- Born: 1902 Otago, New Zealand
- Died: 8 June 1962 (aged 59–60) New Caledonia
- Occupations: Surgeon, medical officer, academic, author
- Notable work: Guerilla Surgeon (1957)

= Lindsay Sangster Rogers =

New Zealand surgeon and WWII medical officer

Lindsay Sangster Rogers (1902–1962) was a New Zealand surgeon, military medical officer, academic and author, best known for his service with the Yugoslav Partisans during World War II and for his memoir Guerilla Surgeon.

==Early life and education==
Rogers was born in Dunedin, New Zealand, in 1902. He studied medicine at the University of Otago, graduating MB ChB in 1927. At his graduation he was awarded the Medical Travelling Scholarship, the Batchelor Memorial Medal, the Medal for Senior Clinical Medicine, the Medal for Senior Clinical Surgery, and the Marjorie McCallum Medal for Clinical Medicine.

He undertook postgraduate surgical training in the United Kingdom and gained surgical qualifications including FRCS (Edinburgh, 1929), FRCS (England, 1931) and FRACS (1936).

==Medical career==
Before World War II, Rogers was a resident at Dunedin Hospital and worked in various London hospitals, gaining experience as a clinical surgeon.

==World War II==
From the beginning of World War II, Rogers served with the British Royal Army Medical Corps. He volunteered for special duty with the British Special Operations Executive (SOE) and was deployed to Yugoslavia to work with the Partisan forces led by Josip Broz Tito.

===Mission Rogers===

In Yugoslavia, Rogers tended wounded fighters and civilians under arduous conditions, often operating in caves and forest encampments and helping to establish medical facilities for the guerrilla forces. He acted as an unofficial liaison between Allied forces and the Partisans and was highly regarded by those he served.
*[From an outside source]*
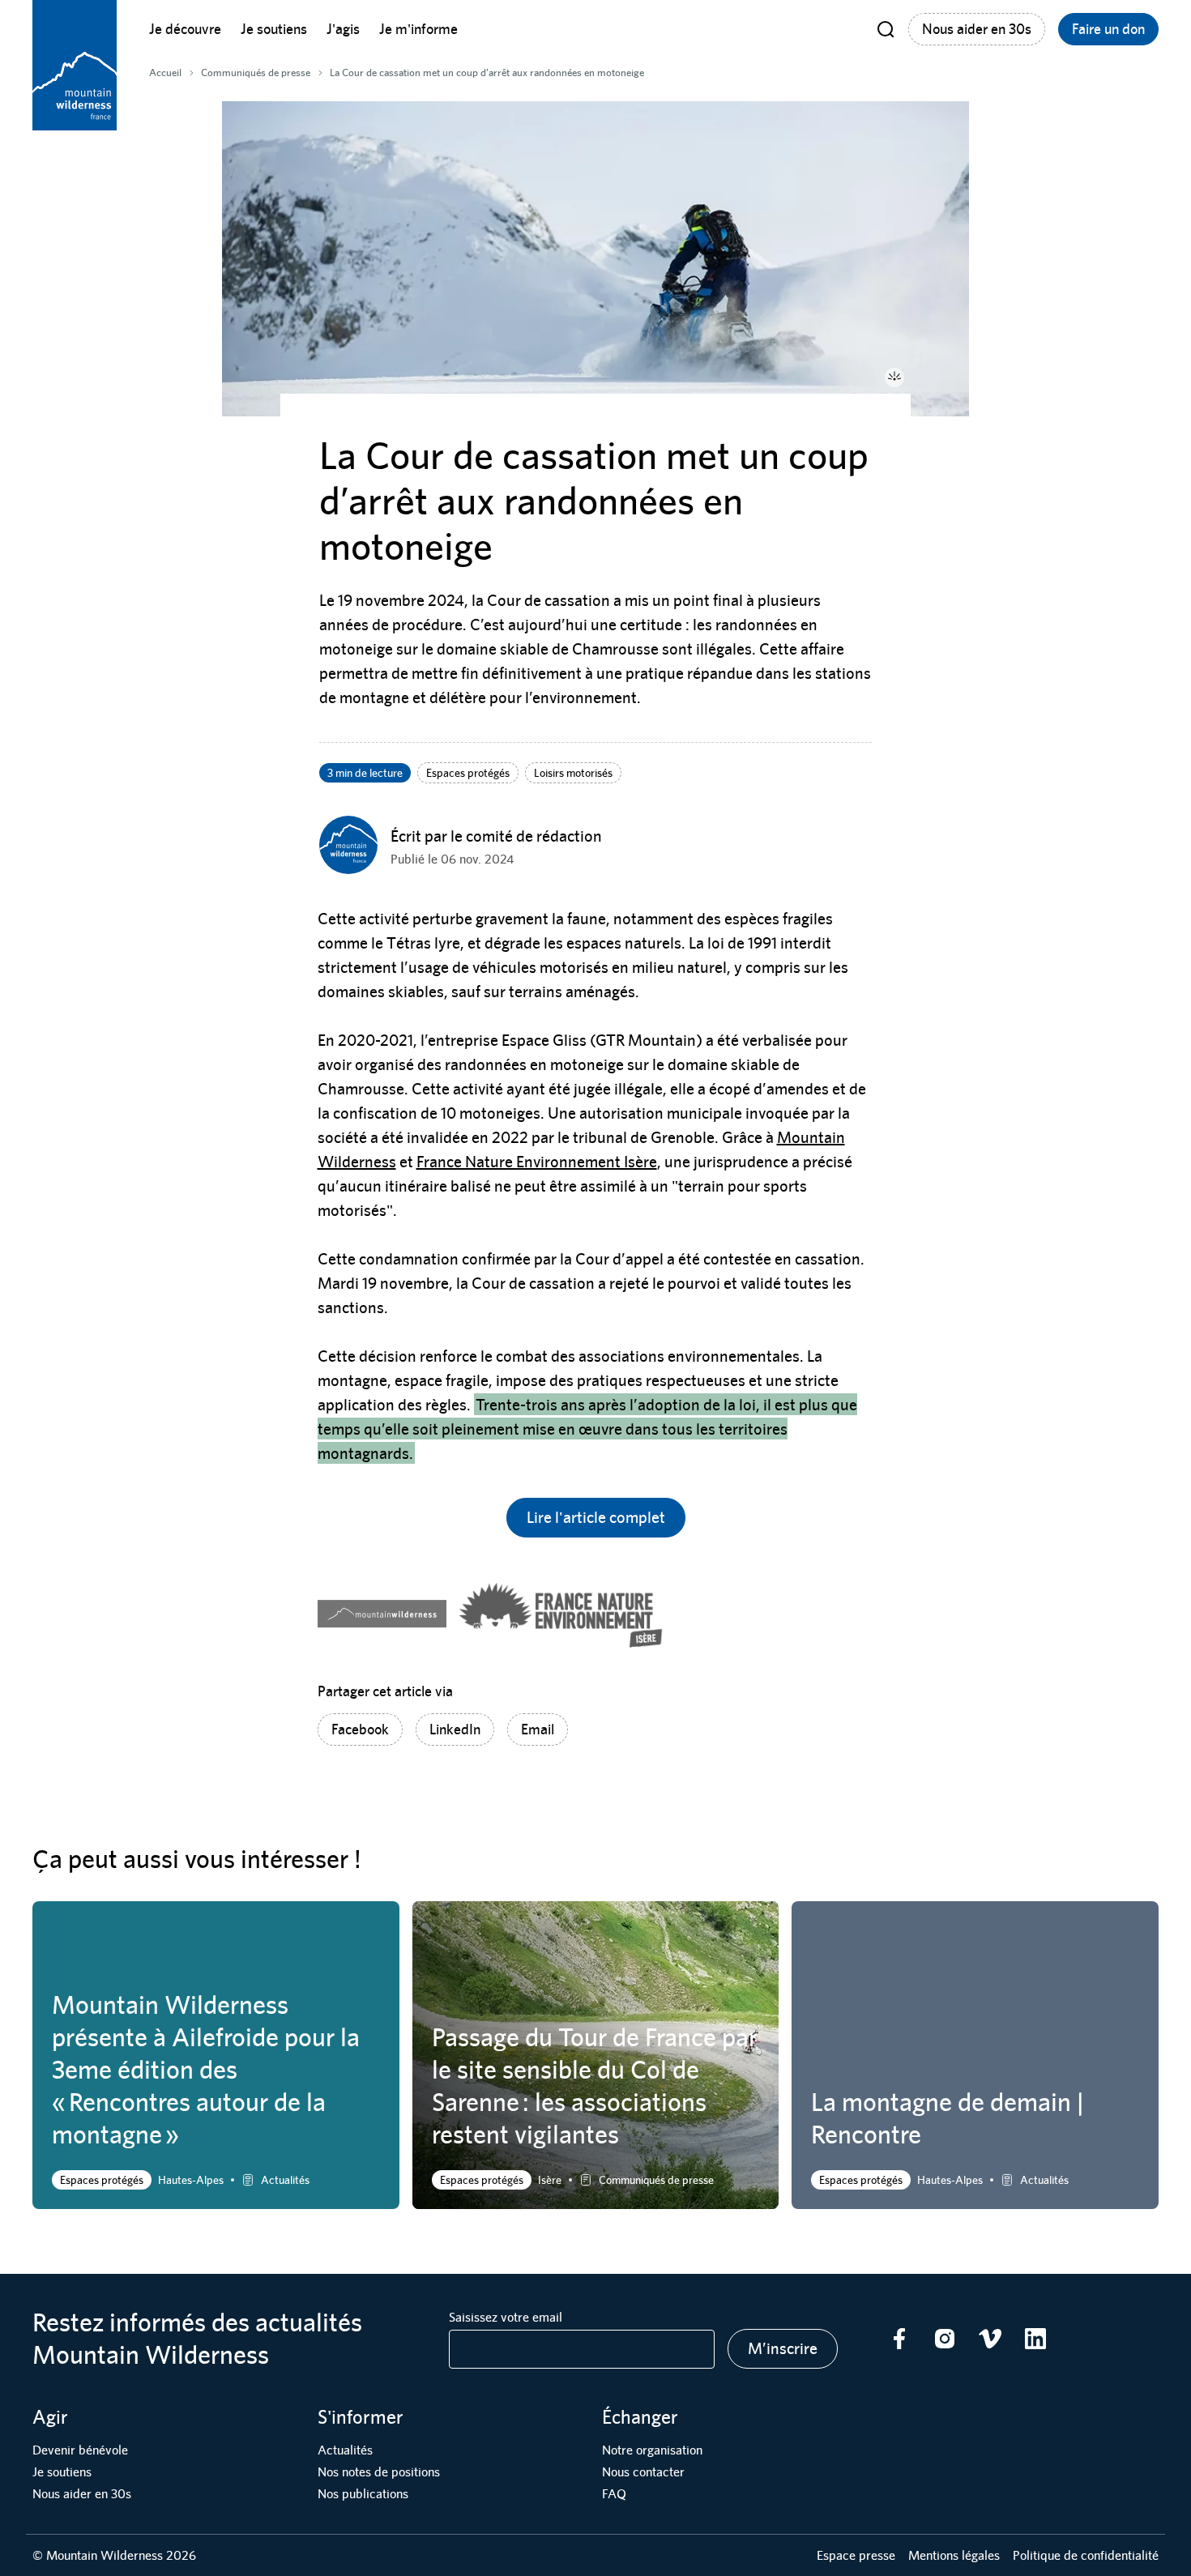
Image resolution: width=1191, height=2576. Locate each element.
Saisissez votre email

Rogers' secret activities in Yugoslavia were detailed in an article in Time Magazine in 1944. His identity was disguised and he was referred to as "Dr X". Quoted in the Ashburton Guardian the same year, the Time article described Dr X as, '[...] a tough New Zealander who asked for a transfer to Yugoslavia after performing 9000 operations in Africa. Marshal Broz told him to set up a 200-cot hospital in a farmhouse. He drove pigs and chickens out of the house and went to work without instruments or medicine. For antiseptic he used salt water. His instruments were a carpenter's hammer, a hacksaw and chisels. To keep up the spirits of the wounded and unanaesthetised men, and to drown the sound of the saw gritting through bone, he ordered boys and girls to sing partisan songs.' The secret identity of "Dr X" – referred to in secure cables as "Dr R" – was revealed to be Lindsay Rogers in an article in the Te Awamutu Courier on 18 October 1944.

He was later awarded the Order of Bravery and the Order of Merit by the Yugoslav government for his wartime service.

==Guerilla Surgeon==
Rogers recorded his wartime experiences in the memoir Guerilla Surgeon, first published in London in 1957. The book provides a first-hand account of surgical and medical support in guerrilla warfare settings and has been republished several times, most recently in 2024.

==Post-war career==
After the war, Rogers was appointed Professor of Clinical Surgery at the Royal School of Medicine in Baghdad, where he taught from about 1945 until 1950, and also acted as a surgical adviser to the Iraqi Army during the 1948 Arab–Israeli War. He later returned to New Zealand and re-joined a general medical practice in Te Awamutu where he was active in local affairs and served as a borough councillor. In May 1957 he married Isobel Mary Anderson whom he had first met years earlier when they were both working at Dunedin Hospital.

Following his death in 1962, their 58 ha farm at Hairini was bequeathed to Te Awamutu College for use as a training farm for high school students. The farm was sold in November 2023.

==Antiquities collection==
While in the Middle East, Rogers developed an interest in classical and Near Eastern antiquities, and he supported the Otago Museum's collections through donations of artefacts, including pieces acquired during his time in Iraq. In 1976, several priceless artefacts were stolen from the family home in a robbery during which Rogers's widow Isobel was tied to a chair.

==Death==
Rogers died in 1962 in Noumea, New Caledonia, when his car plunged from the road into a river during heavy rain while he was on holiday. Rogers and an elderly friend, Mrs Downes, drowned in the incident. Isobel Rogers escaped through an open window.

==Selected works==
- Guerilla Surgeon. London: Collins, 1957.